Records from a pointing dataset
★ ★ ★ ★ ★

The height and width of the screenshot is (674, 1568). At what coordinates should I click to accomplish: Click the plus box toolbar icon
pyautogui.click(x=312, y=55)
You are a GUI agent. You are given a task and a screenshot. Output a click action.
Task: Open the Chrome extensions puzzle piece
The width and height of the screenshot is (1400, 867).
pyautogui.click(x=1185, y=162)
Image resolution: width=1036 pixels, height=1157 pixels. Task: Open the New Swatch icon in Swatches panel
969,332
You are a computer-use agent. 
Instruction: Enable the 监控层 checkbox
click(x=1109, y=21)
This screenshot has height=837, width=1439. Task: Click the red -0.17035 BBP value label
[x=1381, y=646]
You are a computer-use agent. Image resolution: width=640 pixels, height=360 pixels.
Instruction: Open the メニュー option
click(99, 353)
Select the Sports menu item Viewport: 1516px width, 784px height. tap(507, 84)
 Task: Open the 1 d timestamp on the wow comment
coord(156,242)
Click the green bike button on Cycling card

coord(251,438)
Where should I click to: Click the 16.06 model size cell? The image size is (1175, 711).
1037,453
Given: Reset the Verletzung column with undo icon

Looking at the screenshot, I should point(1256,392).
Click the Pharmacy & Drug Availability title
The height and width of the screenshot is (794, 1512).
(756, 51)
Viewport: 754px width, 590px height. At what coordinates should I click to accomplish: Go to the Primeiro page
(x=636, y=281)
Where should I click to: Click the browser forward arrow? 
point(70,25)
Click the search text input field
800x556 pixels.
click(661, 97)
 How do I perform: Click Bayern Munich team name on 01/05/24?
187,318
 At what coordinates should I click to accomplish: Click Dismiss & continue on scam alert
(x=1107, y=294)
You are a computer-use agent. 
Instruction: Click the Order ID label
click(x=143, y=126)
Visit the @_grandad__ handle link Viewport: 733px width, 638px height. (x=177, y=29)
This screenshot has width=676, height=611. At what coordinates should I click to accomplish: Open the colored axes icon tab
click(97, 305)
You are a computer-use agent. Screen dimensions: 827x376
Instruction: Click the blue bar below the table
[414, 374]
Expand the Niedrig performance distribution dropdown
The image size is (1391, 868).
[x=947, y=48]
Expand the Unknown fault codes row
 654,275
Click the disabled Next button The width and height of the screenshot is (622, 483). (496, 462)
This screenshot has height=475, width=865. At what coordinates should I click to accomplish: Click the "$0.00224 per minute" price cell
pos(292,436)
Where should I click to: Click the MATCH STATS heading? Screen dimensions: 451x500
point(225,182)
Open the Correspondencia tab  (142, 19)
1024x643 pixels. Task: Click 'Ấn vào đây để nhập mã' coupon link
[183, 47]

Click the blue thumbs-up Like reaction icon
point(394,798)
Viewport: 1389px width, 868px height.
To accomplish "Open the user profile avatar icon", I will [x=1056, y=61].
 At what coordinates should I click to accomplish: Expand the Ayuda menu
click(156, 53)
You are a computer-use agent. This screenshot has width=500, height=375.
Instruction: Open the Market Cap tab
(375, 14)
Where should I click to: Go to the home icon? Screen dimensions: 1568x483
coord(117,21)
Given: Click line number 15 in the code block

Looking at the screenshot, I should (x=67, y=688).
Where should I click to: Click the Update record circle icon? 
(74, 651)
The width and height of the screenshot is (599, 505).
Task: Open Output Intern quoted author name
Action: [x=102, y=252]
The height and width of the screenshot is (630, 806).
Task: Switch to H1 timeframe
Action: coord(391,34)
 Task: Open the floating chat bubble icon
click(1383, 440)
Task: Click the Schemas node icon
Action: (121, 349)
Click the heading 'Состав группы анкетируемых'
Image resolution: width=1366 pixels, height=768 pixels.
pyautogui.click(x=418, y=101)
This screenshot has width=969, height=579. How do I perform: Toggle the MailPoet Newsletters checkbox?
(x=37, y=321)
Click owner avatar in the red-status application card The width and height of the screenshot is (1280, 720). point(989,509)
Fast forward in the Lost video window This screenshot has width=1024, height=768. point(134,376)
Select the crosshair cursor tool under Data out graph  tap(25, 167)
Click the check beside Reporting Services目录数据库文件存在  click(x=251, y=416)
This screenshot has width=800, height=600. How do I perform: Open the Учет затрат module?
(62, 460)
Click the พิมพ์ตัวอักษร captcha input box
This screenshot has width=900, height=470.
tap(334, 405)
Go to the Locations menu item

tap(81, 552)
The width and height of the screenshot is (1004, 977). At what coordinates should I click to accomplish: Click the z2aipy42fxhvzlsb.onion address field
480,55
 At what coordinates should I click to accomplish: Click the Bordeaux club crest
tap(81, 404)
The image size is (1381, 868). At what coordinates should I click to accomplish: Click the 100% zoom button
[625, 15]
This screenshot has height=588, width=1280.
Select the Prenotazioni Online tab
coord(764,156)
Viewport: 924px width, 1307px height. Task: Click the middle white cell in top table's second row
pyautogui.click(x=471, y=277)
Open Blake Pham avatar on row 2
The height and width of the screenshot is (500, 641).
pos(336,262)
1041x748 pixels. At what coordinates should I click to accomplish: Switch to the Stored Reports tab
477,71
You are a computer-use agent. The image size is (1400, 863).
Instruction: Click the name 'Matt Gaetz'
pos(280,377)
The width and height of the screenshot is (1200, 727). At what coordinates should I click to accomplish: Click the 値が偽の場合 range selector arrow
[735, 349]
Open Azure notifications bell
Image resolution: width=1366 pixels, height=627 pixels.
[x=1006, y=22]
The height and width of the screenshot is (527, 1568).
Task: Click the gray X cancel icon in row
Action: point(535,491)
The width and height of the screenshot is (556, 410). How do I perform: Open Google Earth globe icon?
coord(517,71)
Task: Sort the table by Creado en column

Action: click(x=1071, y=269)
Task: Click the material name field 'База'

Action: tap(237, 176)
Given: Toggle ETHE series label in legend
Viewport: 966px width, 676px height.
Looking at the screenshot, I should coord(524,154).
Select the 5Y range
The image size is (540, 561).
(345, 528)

★ ★ ★ ★ ★

• [TASK TO CARRY OUT]:
Reproduce the entire listing above verbatim, line for line, without any alterations.

• [OUTPUT FOR THIS EXERCISE]:
The height and width of the screenshot is (674, 1568). At what coordinates should I click to accomplish: Click the plus box toolbar icon
pyautogui.click(x=312, y=55)
You are a GUI agent. You are given a task and a screenshot. Output a click action.
Task: Open the Chrome extensions puzzle piece
The width and height of the screenshot is (1400, 867).
pyautogui.click(x=1185, y=162)
Image resolution: width=1036 pixels, height=1157 pixels. Task: Open the New Swatch icon in Swatches panel
969,332
You are a computer-use agent. 
Instruction: Enable the 监控层 checkbox
click(x=1109, y=21)
This screenshot has height=837, width=1439. Task: Click the red -0.17035 BBP value label
[x=1381, y=646]
You are a computer-use agent. Image resolution: width=640 pixels, height=360 pixels.
Instruction: Open the メニュー option
click(99, 353)
Select the Sports menu item Viewport: 1516px width, 784px height. tap(507, 84)
 Task: Open the 1 d timestamp on the wow comment
coord(156,242)
Click the green bike button on Cycling card

coord(251,438)
Where should I click to: Click the 16.06 model size cell? The image size is (1175, 711).
1037,453
Given: Reset the Verletzung column with undo icon

Looking at the screenshot, I should point(1256,392).
Click the Pharmacy & Drug Availability title
The height and width of the screenshot is (794, 1512).
(756, 51)
Viewport: 754px width, 590px height. At what coordinates should I click to accomplish: Go to the Primeiro page
(x=636, y=281)
Where should I click to: Click the browser forward arrow? 
point(70,25)
Click the search text input field
800x556 pixels.
click(661, 97)
 How do I perform: Click Bayern Munich team name on 01/05/24?
187,318
 At what coordinates should I click to accomplish: Click Dismiss & continue on scam alert
(x=1107, y=294)
You are a computer-use agent. 
Instruction: Click the Order ID label
click(x=143, y=126)
Visit the @_grandad__ handle link Viewport: 733px width, 638px height. (x=177, y=29)
This screenshot has width=676, height=611. At what coordinates should I click to accomplish: Open the colored axes icon tab
click(97, 305)
You are a computer-use agent. Screen dimensions: 827x376
Instruction: Click the blue bar below the table
[414, 374]
Expand the Niedrig performance distribution dropdown
The image size is (1391, 868).
[x=947, y=48]
Expand the Unknown fault codes row
 654,275
Click the disabled Next button The width and height of the screenshot is (622, 483). (496, 462)
This screenshot has height=475, width=865. At what coordinates should I click to accomplish: Click the "$0.00224 per minute" price cell
pos(292,436)
Where should I click to: Click the MATCH STATS heading? Screen dimensions: 451x500
point(225,182)
Open the Correspondencia tab  (142, 19)
1024x643 pixels. Task: Click 'Ấn vào đây để nhập mã' coupon link
[183, 47]

Click the blue thumbs-up Like reaction icon
point(394,798)
Viewport: 1389px width, 868px height.
To accomplish "Open the user profile avatar icon", I will [x=1056, y=61].
 At what coordinates should I click to accomplish: Expand the Ayuda menu
click(156, 53)
You are a computer-use agent. This screenshot has width=500, height=375.
Instruction: Open the Market Cap tab
(375, 14)
Where should I click to: Go to the home icon? Screen dimensions: 1568x483
coord(117,21)
Given: Click line number 15 in the code block

Looking at the screenshot, I should (x=67, y=688).
Where should I click to: Click the Update record circle icon? 
(74, 651)
The width and height of the screenshot is (599, 505).
Task: Open Output Intern quoted author name
Action: [x=102, y=252]
The height and width of the screenshot is (630, 806).
Task: Switch to H1 timeframe
Action: coord(391,34)
 Task: Open the floating chat bubble icon
click(1383, 440)
Task: Click the Schemas node icon
Action: (121, 349)
Click the heading 'Состав группы анкетируемых'
Image resolution: width=1366 pixels, height=768 pixels.
pyautogui.click(x=418, y=101)
This screenshot has width=969, height=579. How do I perform: Toggle the MailPoet Newsletters checkbox?
(x=37, y=321)
Click owner avatar in the red-status application card The width and height of the screenshot is (1280, 720). point(989,509)
Fast forward in the Lost video window This screenshot has width=1024, height=768. point(134,376)
Select the crosshair cursor tool under Data out graph  tap(25, 167)
Click the check beside Reporting Services目录数据库文件存在  click(x=251, y=416)
This screenshot has width=800, height=600. How do I perform: Open the Учет затрат module?
(62, 460)
Click the พิมพ์ตัวอักษร captcha input box
This screenshot has width=900, height=470.
tap(334, 405)
Go to the Locations menu item

tap(81, 552)
The width and height of the screenshot is (1004, 977). At what coordinates should I click to accomplish: Click the z2aipy42fxhvzlsb.onion address field
480,55
 At what coordinates should I click to accomplish: Click the Bordeaux club crest
tap(81, 404)
The image size is (1381, 868). At what coordinates should I click to accomplish: Click the 100% zoom button
[625, 15]
This screenshot has height=588, width=1280.
Select the Prenotazioni Online tab
coord(764,156)
Viewport: 924px width, 1307px height. Task: Click the middle white cell in top table's second row
pyautogui.click(x=471, y=277)
Open Blake Pham avatar on row 2
The height and width of the screenshot is (500, 641).
pos(336,262)
1041x748 pixels. At what coordinates should I click to accomplish: Switch to the Stored Reports tab
477,71
You are a computer-use agent. The image size is (1400, 863).
Instruction: Click the name 'Matt Gaetz'
pos(280,377)
The width and height of the screenshot is (1200, 727). At what coordinates should I click to accomplish: Click the 値が偽の場合 range selector arrow
[735, 349]
Open Azure notifications bell
Image resolution: width=1366 pixels, height=627 pixels.
[x=1006, y=22]
The height and width of the screenshot is (527, 1568).
Task: Click the gray X cancel icon in row
Action: point(535,491)
The width and height of the screenshot is (556, 410). How do I perform: Open Google Earth globe icon?
coord(517,71)
Task: Sort the table by Creado en column

Action: click(x=1071, y=269)
Task: Click the material name field 'База'

Action: tap(237, 176)
Given: Toggle ETHE series label in legend
Viewport: 966px width, 676px height.
Looking at the screenshot, I should coord(524,154).
Select the 5Y range
The image size is (540, 561).
(345, 528)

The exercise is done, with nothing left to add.